_Supplied data:_
⟨

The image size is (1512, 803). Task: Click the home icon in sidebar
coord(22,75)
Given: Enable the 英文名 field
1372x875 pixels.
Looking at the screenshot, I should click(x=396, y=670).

⟩

_What is needed:_ Set down the records again in full. Match them exactly.

_Exercise solution:_
The image size is (1512, 803). Task: Click the home icon in sidebar
coord(22,75)
Given: Enable the 英文名 field
1372x875 pixels.
Looking at the screenshot, I should click(x=396, y=670).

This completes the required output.